> [Task prompt]
Write out the following listing's lines from the one with "This screenshot has height=777, width=619." to the one with "1023x639 pixels.", exactly, with both included and no others.
=== Begin Enclosure ===
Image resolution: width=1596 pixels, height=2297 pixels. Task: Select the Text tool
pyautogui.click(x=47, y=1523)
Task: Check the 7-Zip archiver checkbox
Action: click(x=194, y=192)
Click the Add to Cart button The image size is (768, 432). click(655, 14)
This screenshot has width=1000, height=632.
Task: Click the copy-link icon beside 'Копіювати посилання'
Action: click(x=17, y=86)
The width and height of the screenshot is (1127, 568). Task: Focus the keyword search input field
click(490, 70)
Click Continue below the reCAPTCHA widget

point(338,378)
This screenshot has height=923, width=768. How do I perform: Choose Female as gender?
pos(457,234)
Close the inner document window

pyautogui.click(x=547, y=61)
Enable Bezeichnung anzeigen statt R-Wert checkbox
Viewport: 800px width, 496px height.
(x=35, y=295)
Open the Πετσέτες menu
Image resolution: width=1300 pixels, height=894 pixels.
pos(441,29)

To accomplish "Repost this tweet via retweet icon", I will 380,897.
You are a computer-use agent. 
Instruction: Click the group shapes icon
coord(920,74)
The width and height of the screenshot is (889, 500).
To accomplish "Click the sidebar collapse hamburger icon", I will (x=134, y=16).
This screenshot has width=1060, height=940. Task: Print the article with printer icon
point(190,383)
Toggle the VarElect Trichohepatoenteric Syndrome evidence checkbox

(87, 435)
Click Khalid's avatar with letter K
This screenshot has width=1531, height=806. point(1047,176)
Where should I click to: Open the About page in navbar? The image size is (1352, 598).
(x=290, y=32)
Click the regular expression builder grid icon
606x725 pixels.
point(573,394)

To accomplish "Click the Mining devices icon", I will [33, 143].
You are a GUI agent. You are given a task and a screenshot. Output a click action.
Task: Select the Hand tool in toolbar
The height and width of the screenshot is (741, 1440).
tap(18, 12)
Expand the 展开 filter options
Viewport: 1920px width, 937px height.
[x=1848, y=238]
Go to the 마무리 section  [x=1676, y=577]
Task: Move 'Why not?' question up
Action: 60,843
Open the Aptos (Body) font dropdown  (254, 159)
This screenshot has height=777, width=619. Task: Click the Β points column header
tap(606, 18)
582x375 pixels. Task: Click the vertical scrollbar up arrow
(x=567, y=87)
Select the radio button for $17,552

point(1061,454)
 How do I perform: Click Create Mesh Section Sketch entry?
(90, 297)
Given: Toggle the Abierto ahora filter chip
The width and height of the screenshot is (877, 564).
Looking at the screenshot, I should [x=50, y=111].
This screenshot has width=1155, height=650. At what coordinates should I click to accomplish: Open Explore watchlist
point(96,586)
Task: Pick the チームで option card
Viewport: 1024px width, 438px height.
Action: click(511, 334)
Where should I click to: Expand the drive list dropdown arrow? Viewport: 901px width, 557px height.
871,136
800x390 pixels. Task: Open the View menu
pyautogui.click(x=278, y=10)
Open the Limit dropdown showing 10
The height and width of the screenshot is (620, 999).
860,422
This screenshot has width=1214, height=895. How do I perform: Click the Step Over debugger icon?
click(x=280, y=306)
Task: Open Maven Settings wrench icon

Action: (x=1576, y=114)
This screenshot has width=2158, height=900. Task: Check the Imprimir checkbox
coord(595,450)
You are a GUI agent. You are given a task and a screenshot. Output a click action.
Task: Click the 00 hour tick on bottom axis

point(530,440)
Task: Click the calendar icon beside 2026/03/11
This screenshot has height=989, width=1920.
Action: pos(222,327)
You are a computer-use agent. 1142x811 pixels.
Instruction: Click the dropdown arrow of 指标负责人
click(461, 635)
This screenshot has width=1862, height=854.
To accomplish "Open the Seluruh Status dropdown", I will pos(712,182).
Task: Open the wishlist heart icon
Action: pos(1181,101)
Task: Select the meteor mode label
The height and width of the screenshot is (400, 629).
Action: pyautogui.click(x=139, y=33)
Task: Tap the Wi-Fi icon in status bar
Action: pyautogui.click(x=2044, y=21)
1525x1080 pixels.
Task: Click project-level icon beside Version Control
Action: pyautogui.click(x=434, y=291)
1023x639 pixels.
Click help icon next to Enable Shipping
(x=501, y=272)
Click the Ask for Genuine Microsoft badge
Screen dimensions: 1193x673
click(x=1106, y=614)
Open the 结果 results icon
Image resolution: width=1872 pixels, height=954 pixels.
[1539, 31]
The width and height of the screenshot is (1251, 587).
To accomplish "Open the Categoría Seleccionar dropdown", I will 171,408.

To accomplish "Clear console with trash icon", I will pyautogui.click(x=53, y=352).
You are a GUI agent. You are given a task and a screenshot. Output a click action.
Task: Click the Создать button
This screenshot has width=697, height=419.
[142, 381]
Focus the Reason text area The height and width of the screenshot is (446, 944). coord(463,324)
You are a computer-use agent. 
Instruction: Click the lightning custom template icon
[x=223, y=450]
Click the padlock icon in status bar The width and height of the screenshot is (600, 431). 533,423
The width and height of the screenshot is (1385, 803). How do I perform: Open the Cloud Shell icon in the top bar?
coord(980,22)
=== End Enclosure ===
> [Solved exercise]
This screenshot has height=777, width=619. Task: Click the Β points column header
tap(606, 18)
582x375 pixels. Task: Click the vertical scrollbar up arrow
(x=567, y=87)
Select the radio button for $17,552

point(1061,454)
 How do I perform: Click Create Mesh Section Sketch entry?
(90, 297)
Given: Toggle the Abierto ahora filter chip
The width and height of the screenshot is (877, 564).
Looking at the screenshot, I should [x=50, y=111].
This screenshot has width=1155, height=650. At what coordinates should I click to accomplish: Open Explore watchlist
point(96,586)
Task: Pick the チームで option card
Viewport: 1024px width, 438px height.
Action: click(511, 334)
Where should I click to: Expand the drive list dropdown arrow? Viewport: 901px width, 557px height.
871,136
800x390 pixels. Task: Open the View menu
pyautogui.click(x=278, y=10)
Open the Limit dropdown showing 10
The height and width of the screenshot is (620, 999).
860,422
This screenshot has width=1214, height=895. How do I perform: Click the Step Over debugger icon?
click(x=280, y=306)
Task: Open Maven Settings wrench icon

Action: (x=1576, y=114)
This screenshot has width=2158, height=900. Task: Check the Imprimir checkbox
coord(595,450)
You are a GUI agent. You are given a task and a screenshot. Output a click action.
Task: Click the 00 hour tick on bottom axis

point(530,440)
Task: Click the calendar icon beside 2026/03/11
This screenshot has height=989, width=1920.
Action: pos(222,327)
You are a computer-use agent. 1142x811 pixels.
Instruction: Click the dropdown arrow of 指标负责人
click(461, 635)
This screenshot has width=1862, height=854.
To accomplish "Open the Seluruh Status dropdown", I will pos(712,182).
Task: Open the wishlist heart icon
Action: pos(1181,101)
Task: Select the meteor mode label
The height and width of the screenshot is (400, 629).
Action: pyautogui.click(x=139, y=33)
Task: Tap the Wi-Fi icon in status bar
Action: pyautogui.click(x=2044, y=21)
1525x1080 pixels.
Task: Click project-level icon beside Version Control
Action: pyautogui.click(x=434, y=291)
1023x639 pixels.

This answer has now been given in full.